* _SOURCE INFORMATION_
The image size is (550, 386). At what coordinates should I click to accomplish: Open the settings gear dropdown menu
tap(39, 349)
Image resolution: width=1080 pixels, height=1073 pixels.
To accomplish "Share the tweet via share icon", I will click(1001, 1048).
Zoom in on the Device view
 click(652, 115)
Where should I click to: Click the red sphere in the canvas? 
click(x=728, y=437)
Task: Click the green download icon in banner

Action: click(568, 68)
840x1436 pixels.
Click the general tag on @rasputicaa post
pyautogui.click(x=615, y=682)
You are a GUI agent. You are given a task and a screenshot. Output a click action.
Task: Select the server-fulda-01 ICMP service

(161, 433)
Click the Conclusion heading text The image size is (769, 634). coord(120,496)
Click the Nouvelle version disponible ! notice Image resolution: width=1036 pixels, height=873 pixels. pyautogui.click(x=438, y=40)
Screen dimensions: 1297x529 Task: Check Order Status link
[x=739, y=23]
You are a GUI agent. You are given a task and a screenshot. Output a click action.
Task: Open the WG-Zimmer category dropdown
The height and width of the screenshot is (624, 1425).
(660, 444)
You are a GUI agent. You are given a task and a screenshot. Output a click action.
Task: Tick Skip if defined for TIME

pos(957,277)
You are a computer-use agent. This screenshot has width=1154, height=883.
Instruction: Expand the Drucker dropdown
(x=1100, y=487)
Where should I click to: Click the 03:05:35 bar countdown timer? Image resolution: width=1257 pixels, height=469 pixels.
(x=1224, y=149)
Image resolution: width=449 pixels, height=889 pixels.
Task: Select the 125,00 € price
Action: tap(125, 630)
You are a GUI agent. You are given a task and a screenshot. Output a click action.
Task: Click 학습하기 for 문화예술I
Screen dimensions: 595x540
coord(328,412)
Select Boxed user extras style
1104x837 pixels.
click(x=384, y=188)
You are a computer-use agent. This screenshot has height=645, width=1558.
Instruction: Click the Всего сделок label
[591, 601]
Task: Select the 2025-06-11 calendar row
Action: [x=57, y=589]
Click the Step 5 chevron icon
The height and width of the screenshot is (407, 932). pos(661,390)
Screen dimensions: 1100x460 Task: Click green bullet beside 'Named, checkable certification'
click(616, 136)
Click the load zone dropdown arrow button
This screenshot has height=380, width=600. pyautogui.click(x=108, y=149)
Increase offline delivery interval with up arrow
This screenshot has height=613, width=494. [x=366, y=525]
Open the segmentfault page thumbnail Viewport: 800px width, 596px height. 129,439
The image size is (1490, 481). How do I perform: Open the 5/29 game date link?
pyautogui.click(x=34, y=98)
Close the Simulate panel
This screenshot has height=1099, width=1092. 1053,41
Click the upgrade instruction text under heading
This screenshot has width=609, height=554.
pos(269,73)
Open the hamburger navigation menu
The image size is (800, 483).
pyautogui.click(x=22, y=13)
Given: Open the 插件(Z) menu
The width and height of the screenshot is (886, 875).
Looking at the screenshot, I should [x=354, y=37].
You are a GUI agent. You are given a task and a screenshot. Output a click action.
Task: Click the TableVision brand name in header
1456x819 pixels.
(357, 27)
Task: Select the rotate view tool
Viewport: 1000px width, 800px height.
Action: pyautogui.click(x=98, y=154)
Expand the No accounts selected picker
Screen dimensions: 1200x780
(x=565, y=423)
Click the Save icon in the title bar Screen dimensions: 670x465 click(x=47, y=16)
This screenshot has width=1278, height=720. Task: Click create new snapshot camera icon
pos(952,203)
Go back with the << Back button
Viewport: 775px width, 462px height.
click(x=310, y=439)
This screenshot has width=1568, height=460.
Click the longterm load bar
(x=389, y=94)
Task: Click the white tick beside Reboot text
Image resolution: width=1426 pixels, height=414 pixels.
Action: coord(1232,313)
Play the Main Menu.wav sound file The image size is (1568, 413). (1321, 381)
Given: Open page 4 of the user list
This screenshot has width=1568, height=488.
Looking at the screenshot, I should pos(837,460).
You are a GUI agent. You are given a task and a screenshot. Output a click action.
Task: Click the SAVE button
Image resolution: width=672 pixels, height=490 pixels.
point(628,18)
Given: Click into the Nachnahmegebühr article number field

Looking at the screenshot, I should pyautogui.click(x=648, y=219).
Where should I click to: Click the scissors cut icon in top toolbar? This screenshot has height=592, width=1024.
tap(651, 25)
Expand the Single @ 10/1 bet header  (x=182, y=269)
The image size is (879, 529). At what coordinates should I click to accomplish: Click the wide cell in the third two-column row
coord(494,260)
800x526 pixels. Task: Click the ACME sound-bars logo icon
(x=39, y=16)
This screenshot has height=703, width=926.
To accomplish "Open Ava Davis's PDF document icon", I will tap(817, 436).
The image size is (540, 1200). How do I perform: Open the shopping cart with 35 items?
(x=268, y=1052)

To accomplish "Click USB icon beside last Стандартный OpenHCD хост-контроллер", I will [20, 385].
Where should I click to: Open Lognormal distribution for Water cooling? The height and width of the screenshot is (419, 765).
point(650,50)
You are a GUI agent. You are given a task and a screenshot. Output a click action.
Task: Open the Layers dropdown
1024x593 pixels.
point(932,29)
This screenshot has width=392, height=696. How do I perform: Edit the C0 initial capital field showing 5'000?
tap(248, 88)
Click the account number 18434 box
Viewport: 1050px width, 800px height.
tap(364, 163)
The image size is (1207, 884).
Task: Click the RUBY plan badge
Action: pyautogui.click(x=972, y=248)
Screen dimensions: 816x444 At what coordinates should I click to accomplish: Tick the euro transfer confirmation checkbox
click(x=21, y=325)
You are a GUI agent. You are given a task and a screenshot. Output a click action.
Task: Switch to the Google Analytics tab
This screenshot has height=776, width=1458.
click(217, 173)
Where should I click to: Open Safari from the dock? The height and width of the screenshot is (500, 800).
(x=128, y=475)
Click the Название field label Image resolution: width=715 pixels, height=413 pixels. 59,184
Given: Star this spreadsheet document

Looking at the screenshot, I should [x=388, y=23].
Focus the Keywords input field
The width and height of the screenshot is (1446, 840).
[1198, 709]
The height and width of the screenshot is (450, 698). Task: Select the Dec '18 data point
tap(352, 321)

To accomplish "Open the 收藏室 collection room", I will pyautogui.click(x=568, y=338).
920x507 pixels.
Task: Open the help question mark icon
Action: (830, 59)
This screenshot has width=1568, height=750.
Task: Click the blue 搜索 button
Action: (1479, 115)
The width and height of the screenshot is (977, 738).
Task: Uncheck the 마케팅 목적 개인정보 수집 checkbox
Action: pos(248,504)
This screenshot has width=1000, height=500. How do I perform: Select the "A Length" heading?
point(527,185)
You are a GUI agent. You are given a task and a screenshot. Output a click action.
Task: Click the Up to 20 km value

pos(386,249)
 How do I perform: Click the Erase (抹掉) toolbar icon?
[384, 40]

* _PROBLEM DESCRIPTION_
Copy the listing exactly.

* _REPLY_
The image size is (550, 386). At what coordinates should I click to accomplish: Open the settings gear dropdown menu
tap(39, 349)
Image resolution: width=1080 pixels, height=1073 pixels.
To accomplish "Share the tweet via share icon", I will click(1001, 1048).
Zoom in on the Device view
 click(652, 115)
Where should I click to: Click the red sphere in the canvas? 
click(x=728, y=437)
Task: Click the green download icon in banner

Action: click(568, 68)
840x1436 pixels.
Click the general tag on @rasputicaa post
pyautogui.click(x=615, y=682)
You are a GUI agent. You are given a task and a screenshot. Output a click action.
Task: Select the server-fulda-01 ICMP service

(161, 433)
Click the Conclusion heading text The image size is (769, 634). coord(120,496)
Click the Nouvelle version disponible ! notice Image resolution: width=1036 pixels, height=873 pixels. pyautogui.click(x=438, y=40)
Screen dimensions: 1297x529 Task: Check Order Status link
[x=739, y=23]
You are a GUI agent. You are given a task and a screenshot. Output a click action.
Task: Open the WG-Zimmer category dropdown
The height and width of the screenshot is (624, 1425).
(660, 444)
You are a GUI agent. You are given a task and a screenshot. Output a click action.
Task: Tick Skip if defined for TIME

pos(957,277)
You are a computer-use agent. This screenshot has width=1154, height=883.
Instruction: Expand the Drucker dropdown
(x=1100, y=487)
Where should I click to: Click the 03:05:35 bar countdown timer? Image resolution: width=1257 pixels, height=469 pixels.
(x=1224, y=149)
Image resolution: width=449 pixels, height=889 pixels.
Task: Select the 125,00 € price
Action: tap(125, 630)
You are a GUI agent. You are given a task and a screenshot. Output a click action.
Task: Click 학습하기 for 문화예술I
Screen dimensions: 595x540
coord(328,412)
Select Boxed user extras style
1104x837 pixels.
click(x=384, y=188)
You are a computer-use agent. This screenshot has height=645, width=1558.
Instruction: Click the Всего сделок label
[591, 601]
Task: Select the 2025-06-11 calendar row
Action: [x=57, y=589]
Click the Step 5 chevron icon
The height and width of the screenshot is (407, 932). pos(661,390)
Screen dimensions: 1100x460 Task: Click green bullet beside 'Named, checkable certification'
click(616, 136)
Click the load zone dropdown arrow button
This screenshot has height=380, width=600. pyautogui.click(x=108, y=149)
Increase offline delivery interval with up arrow
This screenshot has height=613, width=494. [x=366, y=525]
Open the segmentfault page thumbnail Viewport: 800px width, 596px height. 129,439
The image size is (1490, 481). How do I perform: Open the 5/29 game date link?
pyautogui.click(x=34, y=98)
Close the Simulate panel
This screenshot has height=1099, width=1092. 1053,41
Click the upgrade instruction text under heading
This screenshot has width=609, height=554.
pos(269,73)
Open the hamburger navigation menu
The image size is (800, 483).
pyautogui.click(x=22, y=13)
Given: Open the 插件(Z) menu
The width and height of the screenshot is (886, 875).
Looking at the screenshot, I should [x=354, y=37].
You are a GUI agent. You are given a task and a screenshot. Output a click action.
Task: Click the TableVision brand name in header
1456x819 pixels.
(357, 27)
Task: Select the rotate view tool
Viewport: 1000px width, 800px height.
Action: pyautogui.click(x=98, y=154)
Expand the No accounts selected picker
Screen dimensions: 1200x780
(x=565, y=423)
Click the Save icon in the title bar Screen dimensions: 670x465 click(x=47, y=16)
This screenshot has width=1278, height=720. Task: Click create new snapshot camera icon
pos(952,203)
Go back with the << Back button
Viewport: 775px width, 462px height.
click(x=310, y=439)
This screenshot has width=1568, height=460.
Click the longterm load bar
(x=389, y=94)
Task: Click the white tick beside Reboot text
Image resolution: width=1426 pixels, height=414 pixels.
Action: coord(1232,313)
Play the Main Menu.wav sound file The image size is (1568, 413). (1321, 381)
Given: Open page 4 of the user list
This screenshot has width=1568, height=488.
Looking at the screenshot, I should pos(837,460).
You are a GUI agent. You are given a task and a screenshot. Output a click action.
Task: Click the SAVE button
Image resolution: width=672 pixels, height=490 pixels.
point(628,18)
Given: Click into the Nachnahmegebühr article number field

Looking at the screenshot, I should pyautogui.click(x=648, y=219).
Where should I click to: Click the scissors cut icon in top toolbar? This screenshot has height=592, width=1024.
tap(651, 25)
Expand the Single @ 10/1 bet header  (x=182, y=269)
The image size is (879, 529). At what coordinates should I click to accomplish: Click the wide cell in the third two-column row
coord(494,260)
800x526 pixels. Task: Click the ACME sound-bars logo icon
(x=39, y=16)
This screenshot has height=703, width=926.
To accomplish "Open Ava Davis's PDF document icon", I will tap(817, 436).
The image size is (540, 1200). How do I perform: Open the shopping cart with 35 items?
(x=268, y=1052)

To accomplish "Click USB icon beside last Стандартный OpenHCD хост-контроллер", I will [20, 385].
Where should I click to: Open Lognormal distribution for Water cooling? The height and width of the screenshot is (419, 765).
point(650,50)
You are a GUI agent. You are given a task and a screenshot. Output a click action.
Task: Open the Layers dropdown
1024x593 pixels.
point(932,29)
This screenshot has width=392, height=696. How do I perform: Edit the C0 initial capital field showing 5'000?
tap(248, 88)
Click the account number 18434 box
Viewport: 1050px width, 800px height.
tap(364, 163)
The image size is (1207, 884).
Task: Click the RUBY plan badge
Action: pyautogui.click(x=972, y=248)
Screen dimensions: 816x444 At what coordinates should I click to accomplish: Tick the euro transfer confirmation checkbox
click(x=21, y=325)
You are a GUI agent. You are given a task and a screenshot. Output a click action.
Task: Switch to the Google Analytics tab
This screenshot has height=776, width=1458.
click(217, 173)
Where should I click to: Open Safari from the dock? The height and width of the screenshot is (500, 800).
(x=128, y=475)
Click the Название field label Image resolution: width=715 pixels, height=413 pixels. 59,184
Given: Star this spreadsheet document

Looking at the screenshot, I should [x=388, y=23].
Focus the Keywords input field
The width and height of the screenshot is (1446, 840).
[1198, 709]
The height and width of the screenshot is (450, 698). Task: Select the Dec '18 data point
tap(352, 321)

To accomplish "Open the 收藏室 collection room", I will pyautogui.click(x=568, y=338).
920x507 pixels.
Task: Open the help question mark icon
Action: (830, 59)
This screenshot has width=1568, height=750.
Task: Click the blue 搜索 button
Action: (1479, 115)
The width and height of the screenshot is (977, 738).
Task: Uncheck the 마케팅 목적 개인정보 수집 checkbox
Action: pos(248,504)
This screenshot has width=1000, height=500. How do I perform: Select the "A Length" heading?
point(527,185)
You are a GUI agent. You are given a task and a screenshot. Output a click action.
Task: Click the Up to 20 km value

pos(386,249)
 How do I perform: Click the Erase (抹掉) toolbar icon?
[384, 40]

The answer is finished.